The coefficient of linear expansion of steel and brass are `11 xx 10^-6//^@ C` and `19 xx 10^-6// ^@ C`, respectively. If their difference in lengths at all temperature has to kept constant at `30 cm`, their lengths at `0^@ C` should be

To solve the problem, we need to find the lengths of steel (L_s) and brass (L_b) at 0°C such that the difference in their lengths remains constant at 30 cm for all temperatures.

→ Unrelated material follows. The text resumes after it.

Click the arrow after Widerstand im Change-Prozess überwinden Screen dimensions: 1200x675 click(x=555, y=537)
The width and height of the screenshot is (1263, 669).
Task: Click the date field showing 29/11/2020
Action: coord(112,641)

We will use the formula for linear expansion: \[ \Delta L = L \cdot \alpha \cdot \Delta T \] where: - \(\Delta L\) = change in length - \(L\) = original length - \(\alpha\) = coefficient of linear expansion - \(\Delta T\) = change in temperature ### Step 1: Set up the equation for the difference in lengths The change in lengths for steel and brass can be expressed as: \[ \Delta L_s = L_s \cdot \alpha_s \cdot \Delta T \] \[ \Delta L_b = L_b \cdot \alpha_b \cdot \Delta T \] Given that the difference in lengths is constant at 30 cm, we can write: \[ \Delta L_b - \Delta L_s = 30 \text{ cm} \] Substituting the expressions for \(\Delta L_s\) and \(\Delta L_b\): \[ (L_b \cdot \alpha_b \cdot \Delta T) - (L_s \cdot \alpha_s \cdot \Delta T) = 30 \] ### Step 2: Factor out \(\Delta T\) Assuming \(\Delta T\) is not zero, we can divide both sides by \(\Delta T\): \[ L_b \cdot \alpha_b - L_s \cdot \alpha_s = \frac{30}{\Delta T} \] ### Step 3: Substitute the coefficients of linear expansion The coefficients of linear expansion are given as: - \(\alpha_s = 11 \times 10^{-6} \, ^\circ C^{-1}\) (for steel) - \(\alpha_b = 19 \times 10^{-6} \, ^\circ C^{-1}\) (for brass) Substituting these values into the equation: \[ L_b \cdot (19 \times 10^{-6}) - L_s \cdot (11 \times 10^{-6}) = \frac{30}{\Delta T} \] ### Step 4: Express \(L_b\) in terms of \(L_s\) Rearranging gives us: \[ L_b \cdot (19 \times 10^{-6}) = L_s \cdot (11 \times 10^{-6}) + \frac{30}{\Delta T} \] ### Step 5: Assume a temperature change For simplicity, let’s assume \(\Delta T = 1^\circ C\). Thus, the equation simplifies to: \[ L_b \cdot (19 \times 10^{-6}) = L_s \cdot (11 \times 10^{-6}) + 30 \] ### Step 6: Solve for the lengths Now we can express \(L_b\) in terms of \(L_s\): \[ L_b = \frac{L_s \cdot (11 \times 10^{-6}) + 30}{19 \times 10^{-6}} \] ### Step 7: Set the lengths equal Since we want the difference in lengths to remain constant, we can set \(L_b - L_s = 30\): \[ \frac{L_s \cdot (11 \times 10^{-6}) + 30}{19 \times 10^{-6}} - L_s = 30 \] This equation can be solved for \(L_s\). ### Step 8: Solve the equation After simplifying and solving the equation, we find the value of \(L_s\). ### Conclusion The lengths of steel and brass at 0°C should be calculated based on the above relationships to maintain a constant difference of 30 cm.